Gretchen oversees the hand-dyeing of all the yarns, which is done using natural and (sometimes) synthetic dyes. Sue spends her spare time hand-picking assorted fleeces from other flocks in Virginia’s Chesapeake Bay region and having them spun into yarn. Their collective goal is to strengthen the overall market for small sheep farms, not just theirs.
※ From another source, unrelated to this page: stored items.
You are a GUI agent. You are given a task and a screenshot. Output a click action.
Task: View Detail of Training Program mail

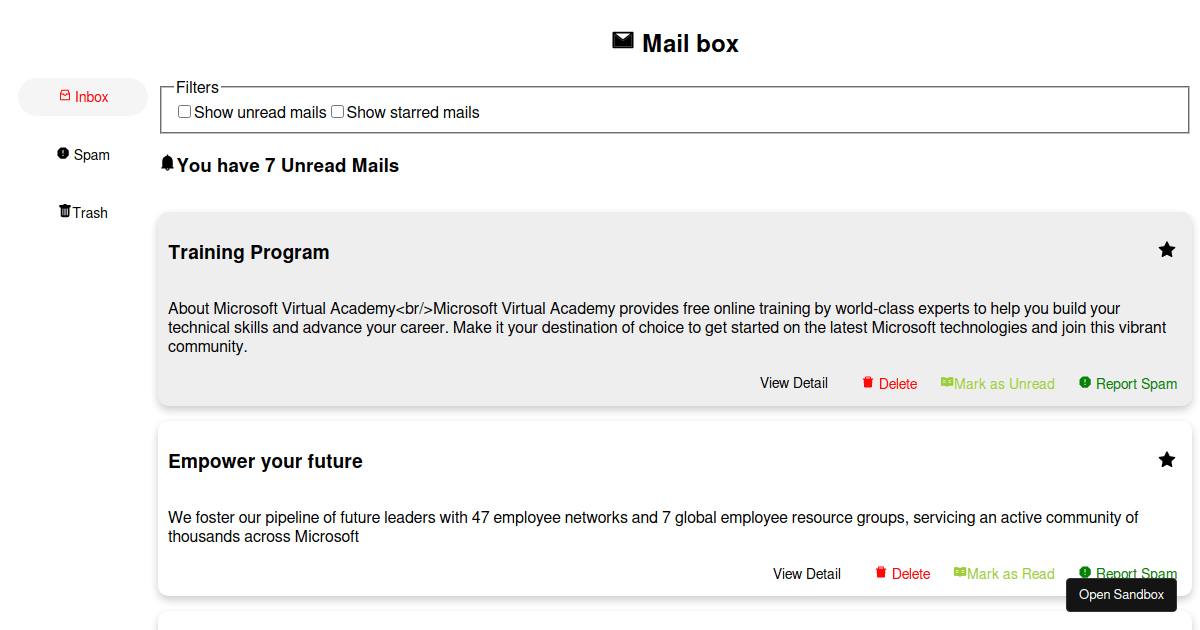pos(794,383)
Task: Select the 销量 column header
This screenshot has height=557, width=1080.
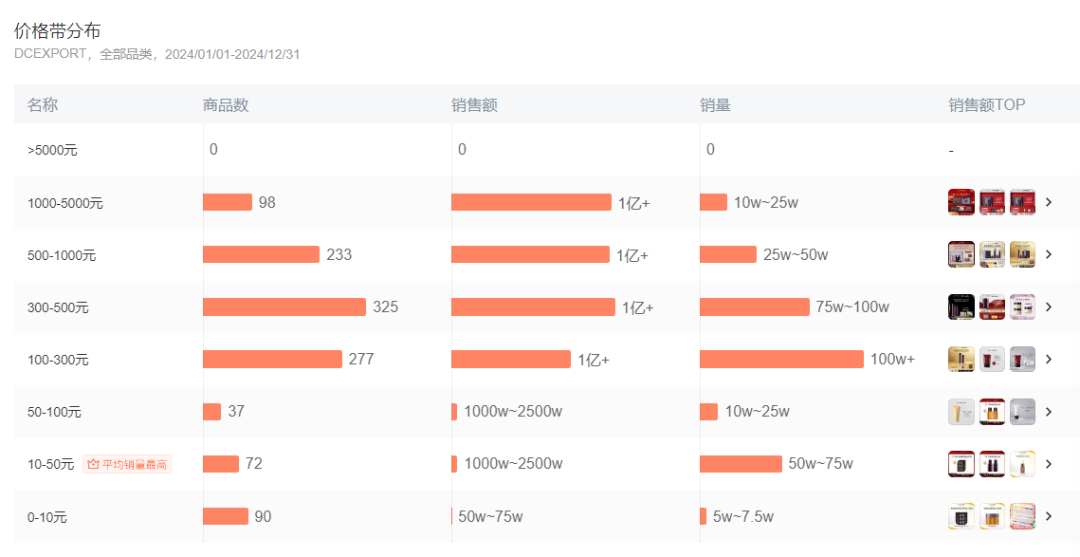Action: coord(715,105)
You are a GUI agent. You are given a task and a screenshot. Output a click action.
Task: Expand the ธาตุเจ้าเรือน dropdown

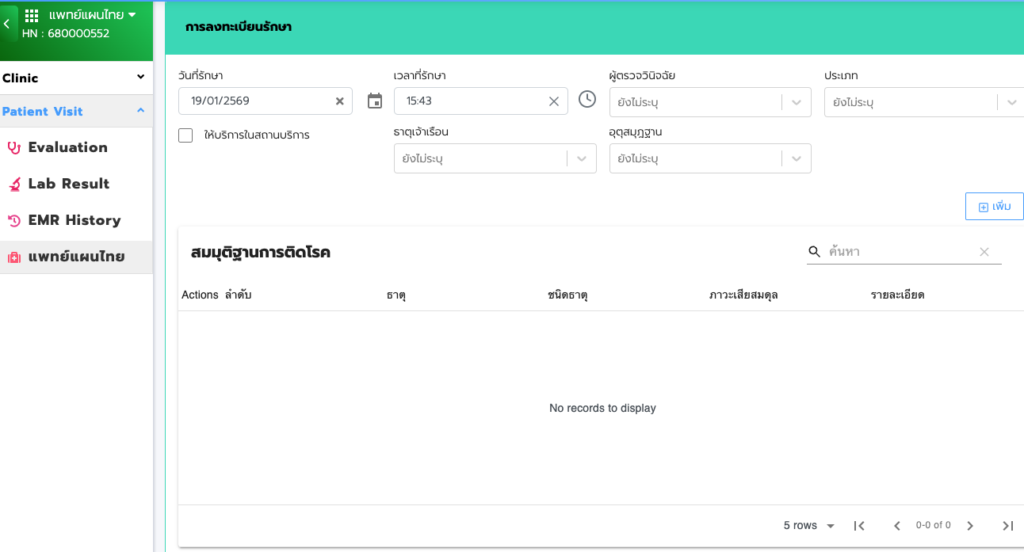tap(581, 159)
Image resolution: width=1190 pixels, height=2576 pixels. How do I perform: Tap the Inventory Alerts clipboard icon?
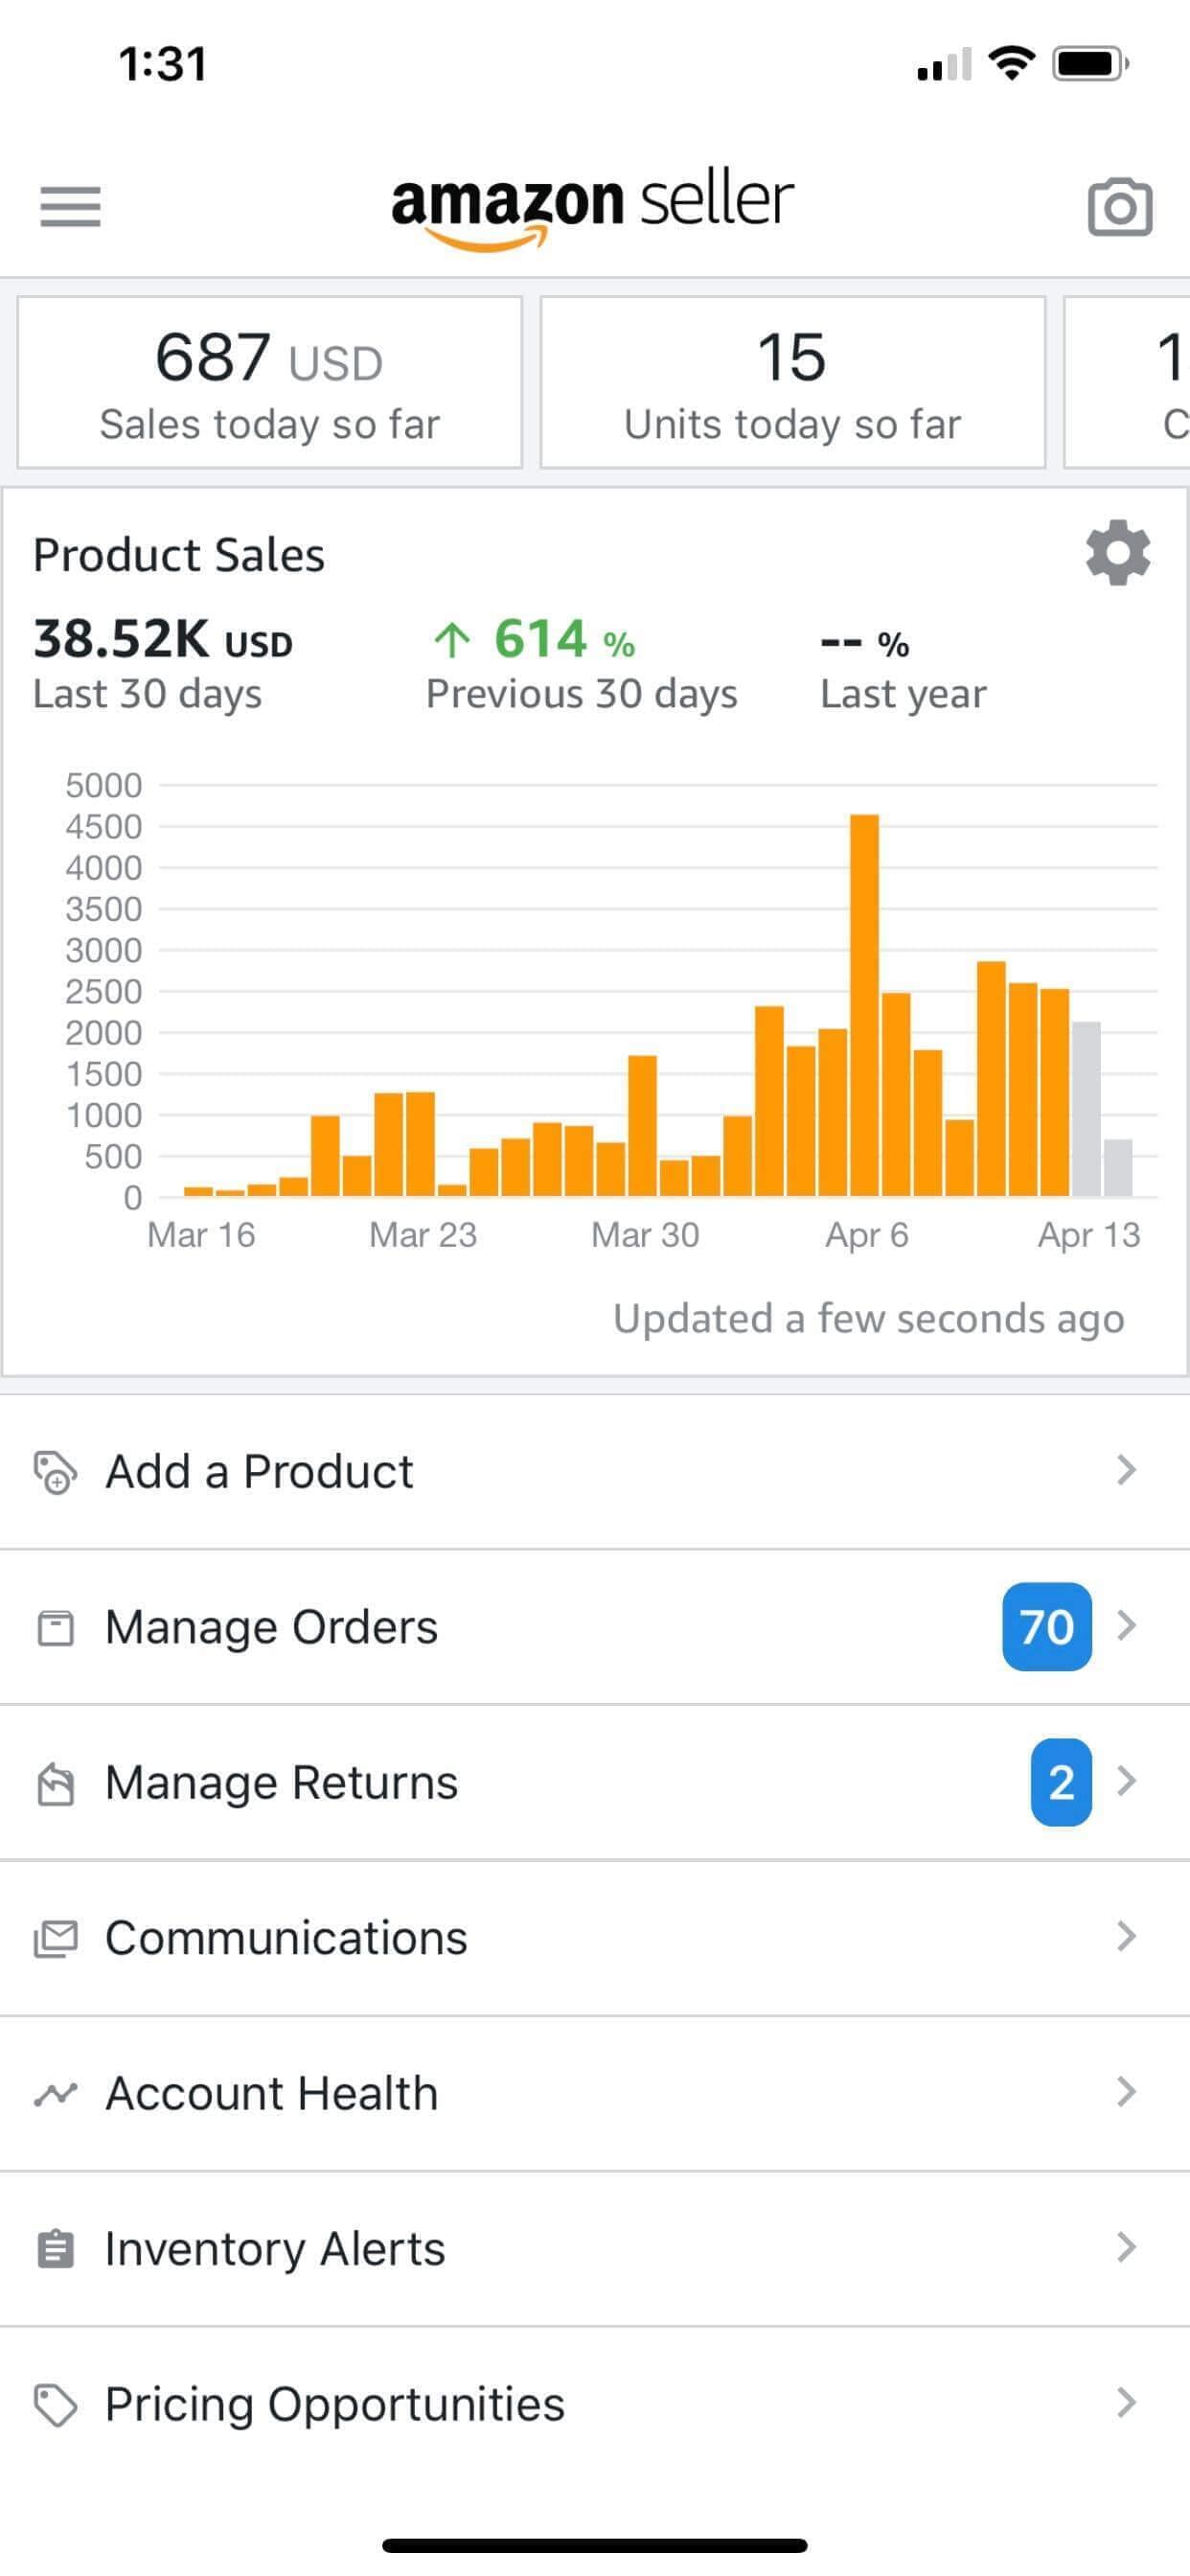(x=55, y=2249)
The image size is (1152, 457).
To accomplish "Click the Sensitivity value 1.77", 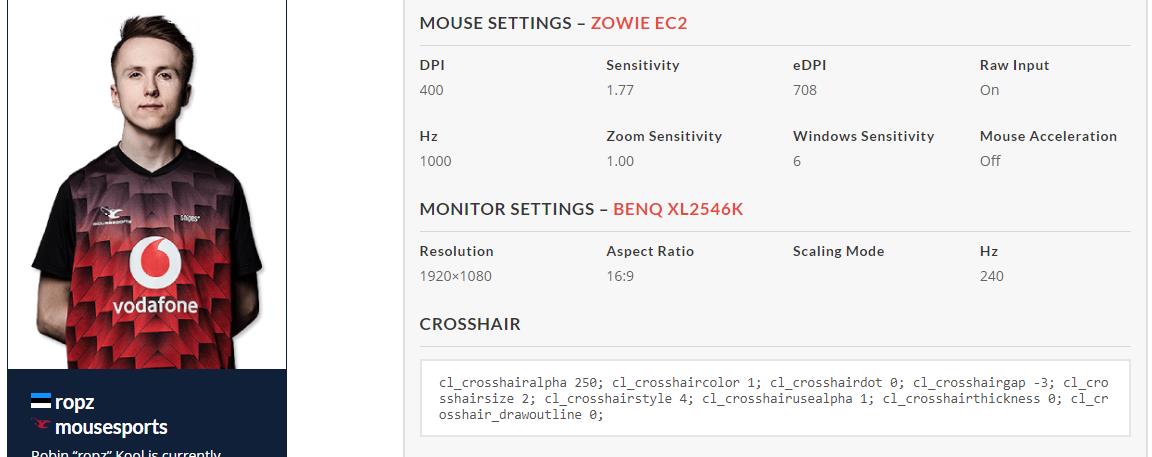I will click(x=618, y=90).
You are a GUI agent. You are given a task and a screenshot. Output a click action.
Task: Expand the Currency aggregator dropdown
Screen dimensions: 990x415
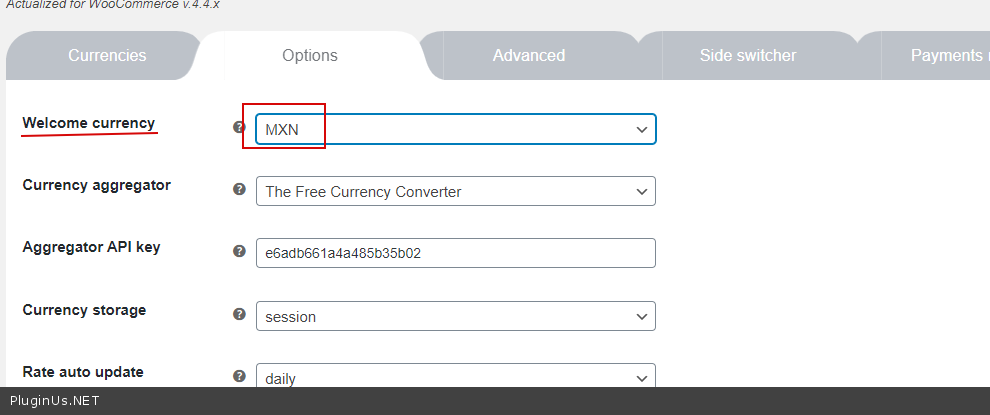pos(455,191)
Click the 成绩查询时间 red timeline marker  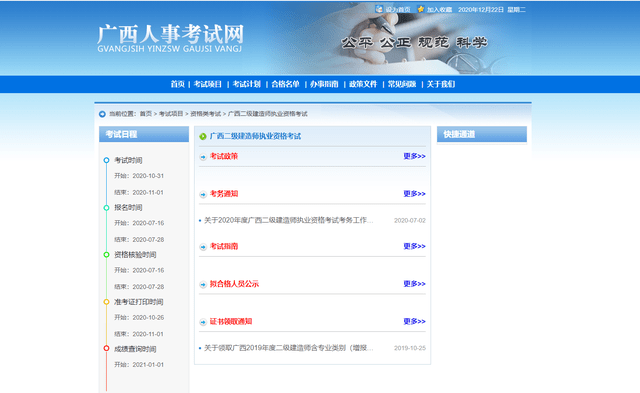[106, 349]
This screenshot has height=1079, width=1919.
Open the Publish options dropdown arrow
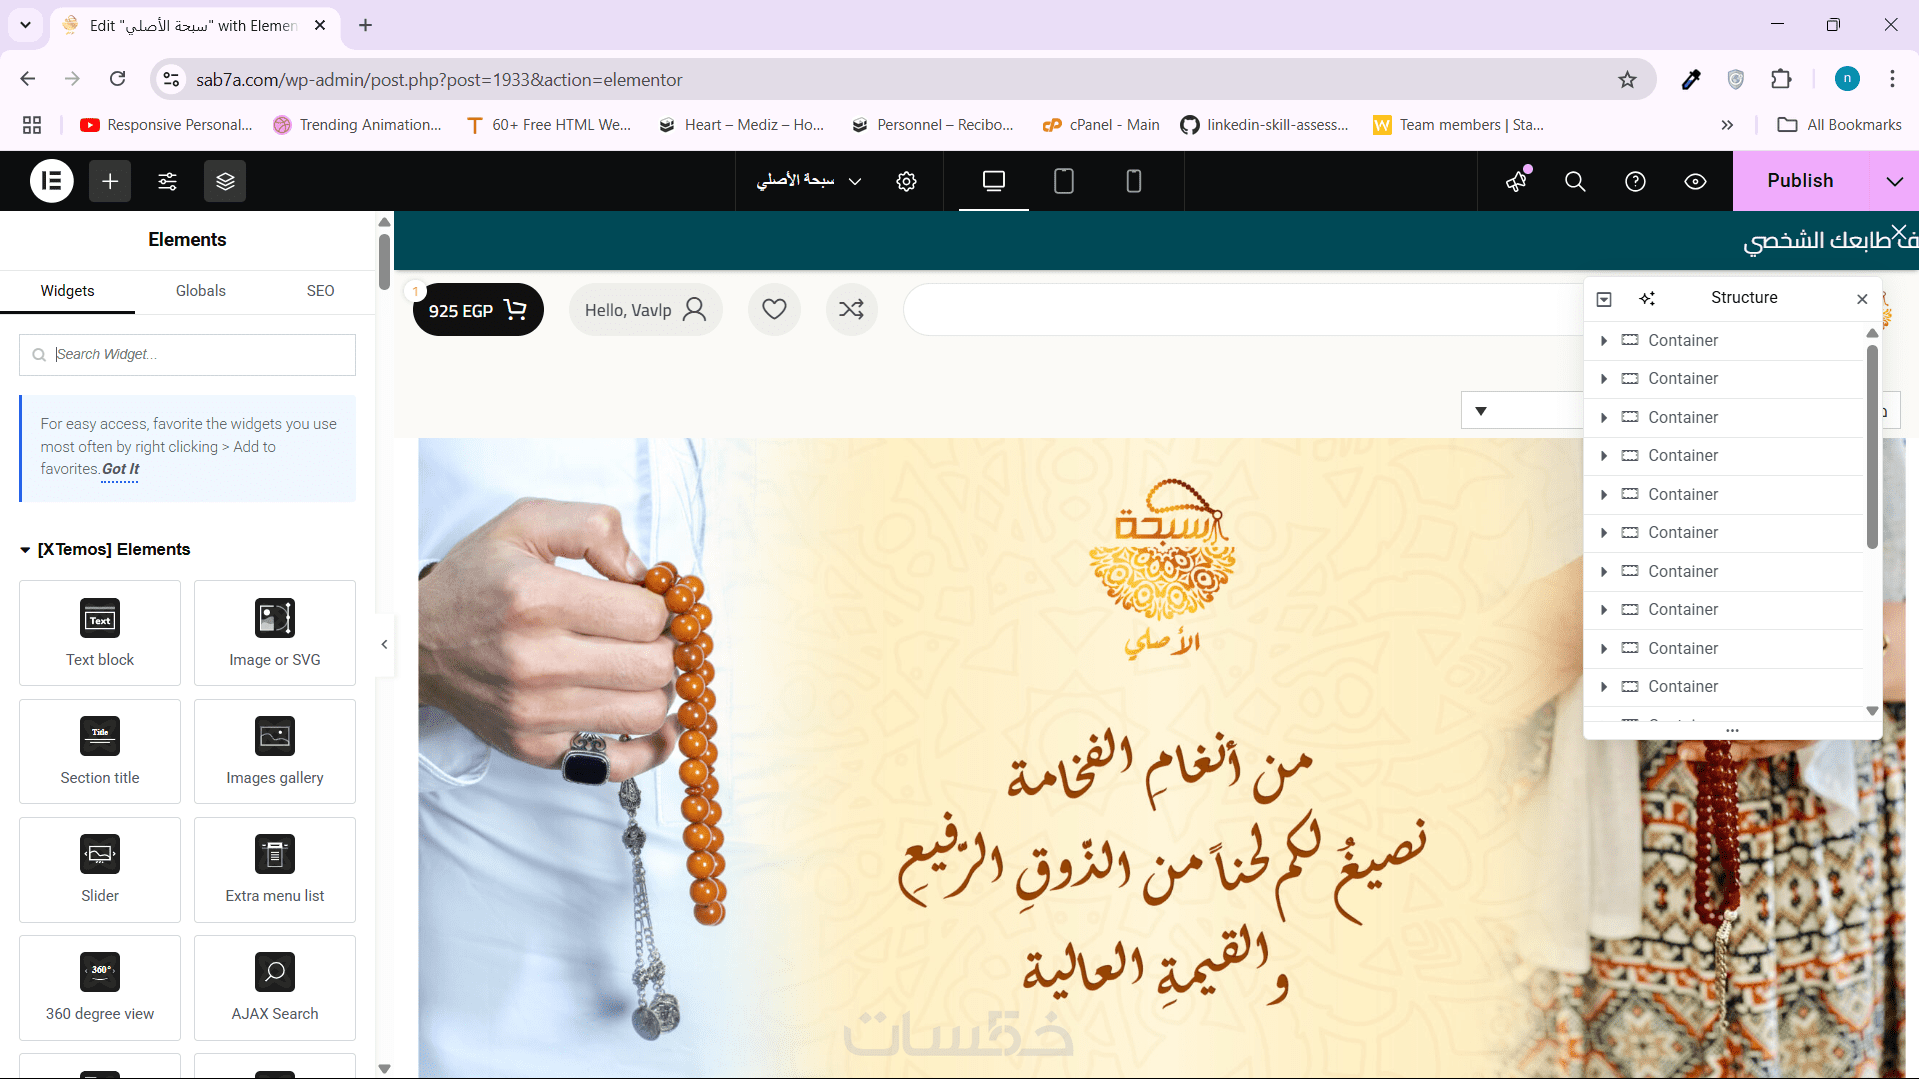pyautogui.click(x=1894, y=181)
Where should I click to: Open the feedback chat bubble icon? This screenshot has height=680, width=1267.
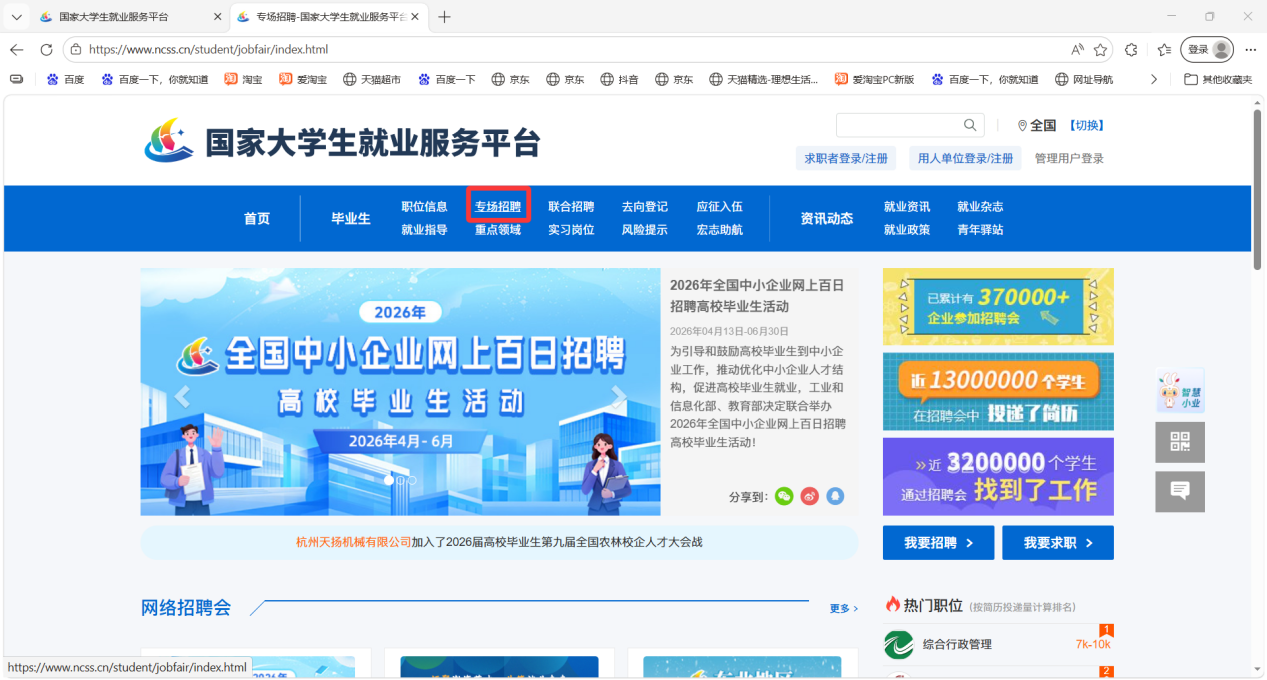coord(1180,491)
By bringing in other breeds from area farms, Solitude is able to offer a surprisingly thorough range of wool breeds. Wandering into the Solitude booth, it felt like someone had transformed The Knitter’s Book of Wool into a three-dimensional scratch-and-sniff playground. Clun Forest, Corriedale, Dorset, Shropshire, Border Leicester, Tunis, Icelandic, Romney, you name it, they’re all there.

Careful Twist
Note that they don’t just send fleeces off to a generic mill and say, “Do what you can.” Both Gretchen and Sue have a deep understanding of the fibers their animals grow.
As a result, no two Solitude yarns are identical. Each is slightly different, spun tighter or looser, thinner or thicker, with more or fewer plies, the construction dictated primarily by the fiber’s natural staple length and crimp pattern. As obvious as it seems, far too few yarn companies pay this degree of attention or even know what their raw materials look like before being spun.
As a nice extra touch, the back of each label tells you which farms supplied the fibers, and where they’re located.

Welcome to the Web
Until now I’ve only mentioned Solitude in passing because their ordering system didn’t favor online commerce—a requirement for most of what’s profiled here.
Instead, securing Solitude yarns either involved visiting one of the events where Solitude has a booth or picking up the telephone and giving Gretchen or Sue a call.
Earlier this week, Solitude leapt headlong into the virtual world by adding online ordering to its Web site. Mind you, the inventory shown may not mirror what’s in stock at the precise moment you order since they pack up quite a bit of yarn and take it to various farmer’s markets and festivals. But if there’s ever a conflict, they say they’ll call you to make it right—and I believe they will.
A World-Wide Web Indeed
When I played with the shopping cart, I was quoted $91 to ship two skeins of Corriedale to the Polynesian island nation of Tuvalu—so I assume international ordering isn’t a problem. No matter where you are, with a few clicks of a mouse you’ll be able to sample breeds and breed types that may otherwise never pass through your fingers.
My only wish is purely a selfish one. Many of the Solitude yarns are composed of two plies, the exceptions being sock yarns to which nylon has been added for reinforcement. How I’d love to see a Corriedale or a similarly robust breed spun at a heavy DK-weight, with at least three nicely rounded plies. It would be perfect for Kate Davies’ long-awaited Deco cardigan.

The Cost of Solitude
We can’t talk about full-sized projects without addressing the issue of price. Solitude does not benefit from the economy of scale that larger companies enjoy, many of them routinely spinning 10,000 pounds of fiber at a time. The largest flock of Icelandic sheep in the entire country barely produces that much. Solitude operates in the realm of 200 pounds or less, using fibers that were hand-picked from Virginia farms instead of from nameless animals and places via international auction. Each skein will cost more—how much so depends on the breed.
Most of the yarns run in the $12 to $24 range, with put-ups somewhere around 100 to 140 yards depending on breed and weight. In the Icelandic, one of my favorite of all Solitude yarns, the medium-sized Deco sweater would require 9 skeins and cost an average of $162. In the Tunis/Alpaca, the price jumps significantly to $290.
If that makes you as nervous as it does me, I’d begin by ordering single skeins of a few breeds at a time, letting your fingers get better acquainted with the nuance of each sheep. Plenty of low-yardage patterns exist to get you started—including my Maine Morning Mitts or Swatch Mitts.
Your hands will tell you which breeds they love most—and that’s when you can begin planning and saving for that very, very special project.